Requirement
How many lines below contain the word "Vídeos"? Reply solely with the number.

### Dataset excerpts

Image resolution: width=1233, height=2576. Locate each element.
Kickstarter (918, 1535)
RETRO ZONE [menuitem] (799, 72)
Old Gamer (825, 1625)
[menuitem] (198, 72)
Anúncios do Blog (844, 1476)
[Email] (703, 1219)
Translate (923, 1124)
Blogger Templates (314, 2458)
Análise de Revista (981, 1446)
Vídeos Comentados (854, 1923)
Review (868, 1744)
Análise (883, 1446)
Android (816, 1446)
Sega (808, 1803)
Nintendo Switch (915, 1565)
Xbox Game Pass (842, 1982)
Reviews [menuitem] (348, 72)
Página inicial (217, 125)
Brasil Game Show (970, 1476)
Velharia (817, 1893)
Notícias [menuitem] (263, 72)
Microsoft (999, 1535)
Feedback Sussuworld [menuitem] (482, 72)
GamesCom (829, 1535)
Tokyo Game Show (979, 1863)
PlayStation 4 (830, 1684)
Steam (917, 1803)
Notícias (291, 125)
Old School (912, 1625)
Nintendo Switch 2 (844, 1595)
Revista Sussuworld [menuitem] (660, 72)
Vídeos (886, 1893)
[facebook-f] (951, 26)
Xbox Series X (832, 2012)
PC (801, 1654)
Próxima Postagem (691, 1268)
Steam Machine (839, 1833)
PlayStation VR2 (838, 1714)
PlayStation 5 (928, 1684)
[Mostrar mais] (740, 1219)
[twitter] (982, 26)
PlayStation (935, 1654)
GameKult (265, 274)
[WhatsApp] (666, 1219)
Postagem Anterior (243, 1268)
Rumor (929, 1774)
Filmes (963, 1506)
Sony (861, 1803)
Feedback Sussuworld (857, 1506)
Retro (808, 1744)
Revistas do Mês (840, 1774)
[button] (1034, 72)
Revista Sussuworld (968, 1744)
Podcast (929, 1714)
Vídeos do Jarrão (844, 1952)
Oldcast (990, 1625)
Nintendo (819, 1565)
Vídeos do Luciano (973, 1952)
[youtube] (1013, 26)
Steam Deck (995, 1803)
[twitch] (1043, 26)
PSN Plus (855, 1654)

######

Task response
4